A Sampling-based Framework for Hypothesis Testing on Large Attributed Graphs
Yun Wang, Chrysanthi Kosyfaki, Sihem Amer-Yahia, Reynold Cheng
TL;DR
This work addresses hypothesis testing on large attributed graphs by formalizing node, edge, and path hypotheses and introducing a sampling-based framework. It introduces PHASE, a Path-Hypothesis-Aware SamplEr, which biases sampling toward elements specified by the hypothesis, and PHASE_{opt}, which uses non-backtracking walks and neighbor-limiting tricks to reduce runtime while preserving accuracy. The authors prove convergence properties for hypothesis estimators and demonstrate through experiments on MovieLens, DBLP, and Yelp that PHASE_{opt} can be at least 43x faster than PHASE with <=4% accuracy loss, while delivering tighter p-values and confidence intervals.

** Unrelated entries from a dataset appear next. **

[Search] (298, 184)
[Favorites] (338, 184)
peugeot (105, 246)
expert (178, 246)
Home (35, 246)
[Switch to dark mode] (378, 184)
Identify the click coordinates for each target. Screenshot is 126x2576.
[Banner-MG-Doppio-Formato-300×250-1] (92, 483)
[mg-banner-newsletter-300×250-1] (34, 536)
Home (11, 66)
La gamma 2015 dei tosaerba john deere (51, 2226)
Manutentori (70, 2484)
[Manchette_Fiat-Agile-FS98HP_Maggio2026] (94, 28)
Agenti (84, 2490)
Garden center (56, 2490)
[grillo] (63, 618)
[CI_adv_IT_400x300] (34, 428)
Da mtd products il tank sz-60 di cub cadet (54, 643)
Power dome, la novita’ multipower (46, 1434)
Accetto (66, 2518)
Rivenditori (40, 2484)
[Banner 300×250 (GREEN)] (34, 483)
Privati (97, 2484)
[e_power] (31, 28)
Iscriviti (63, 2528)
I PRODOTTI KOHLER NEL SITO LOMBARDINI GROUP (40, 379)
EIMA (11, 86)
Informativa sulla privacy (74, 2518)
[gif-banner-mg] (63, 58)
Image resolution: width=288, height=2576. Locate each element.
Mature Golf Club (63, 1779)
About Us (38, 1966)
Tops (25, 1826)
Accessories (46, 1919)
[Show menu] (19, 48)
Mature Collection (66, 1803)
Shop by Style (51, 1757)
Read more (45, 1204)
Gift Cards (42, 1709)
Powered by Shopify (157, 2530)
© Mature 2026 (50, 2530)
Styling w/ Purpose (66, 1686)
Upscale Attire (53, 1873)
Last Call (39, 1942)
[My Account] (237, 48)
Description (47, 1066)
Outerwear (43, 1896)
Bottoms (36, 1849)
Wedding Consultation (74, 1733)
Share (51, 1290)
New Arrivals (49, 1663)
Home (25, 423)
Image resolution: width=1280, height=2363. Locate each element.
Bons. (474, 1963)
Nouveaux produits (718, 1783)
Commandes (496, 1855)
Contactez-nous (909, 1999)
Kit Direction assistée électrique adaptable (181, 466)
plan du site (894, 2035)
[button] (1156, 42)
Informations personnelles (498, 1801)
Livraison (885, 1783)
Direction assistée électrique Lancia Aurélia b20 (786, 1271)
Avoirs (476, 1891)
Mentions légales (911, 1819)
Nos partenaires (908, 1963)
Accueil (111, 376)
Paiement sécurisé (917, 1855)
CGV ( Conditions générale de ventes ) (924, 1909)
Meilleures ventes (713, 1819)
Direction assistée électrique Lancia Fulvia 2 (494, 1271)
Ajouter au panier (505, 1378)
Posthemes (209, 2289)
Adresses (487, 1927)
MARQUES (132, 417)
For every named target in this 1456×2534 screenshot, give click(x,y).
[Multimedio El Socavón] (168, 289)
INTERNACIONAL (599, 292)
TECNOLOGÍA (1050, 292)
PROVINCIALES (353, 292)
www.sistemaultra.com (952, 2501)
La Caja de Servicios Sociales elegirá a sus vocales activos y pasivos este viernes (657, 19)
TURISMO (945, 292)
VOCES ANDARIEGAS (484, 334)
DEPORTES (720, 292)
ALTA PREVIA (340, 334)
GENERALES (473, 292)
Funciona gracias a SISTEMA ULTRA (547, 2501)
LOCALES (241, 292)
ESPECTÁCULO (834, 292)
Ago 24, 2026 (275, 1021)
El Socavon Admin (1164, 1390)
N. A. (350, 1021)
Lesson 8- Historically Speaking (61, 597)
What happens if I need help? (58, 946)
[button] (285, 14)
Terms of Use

The approach significantly improves practical hypothesis testing on large graphs and supports longer-path and more complex hypotheses, offering a path toward scalable, hypothesis-aware graph analytics.
Abstract
Hypothesis testing is a statistical method used to draw conclusions about populations from sample data, typically represented in tables. With the prevalence of graph representations in real-life applications, hypothesis testing in graphs is gaining importance. In this work, we formalize node, edge, and path hypotheses in attributed graphs. We develop a sampling-based hypothesis testing framework, which can accommodate existing hypothesis-agnostic graph sampling methods. To achieve accurate and efficient sampling, we then propose a Path-Hypothesis-Aware SamplEr, PHASE, an m- dimensional random walk that accounts for the paths specified in a hypothesis. We further optimize its time efficiency and propose PHASEopt. Experiments on real datasets demonstrate the ability of our framework to leverage common graph sampling methods for hypothesis testing, and the superiority of hypothesis-aware sampling in terms of accuracy and time efficiency.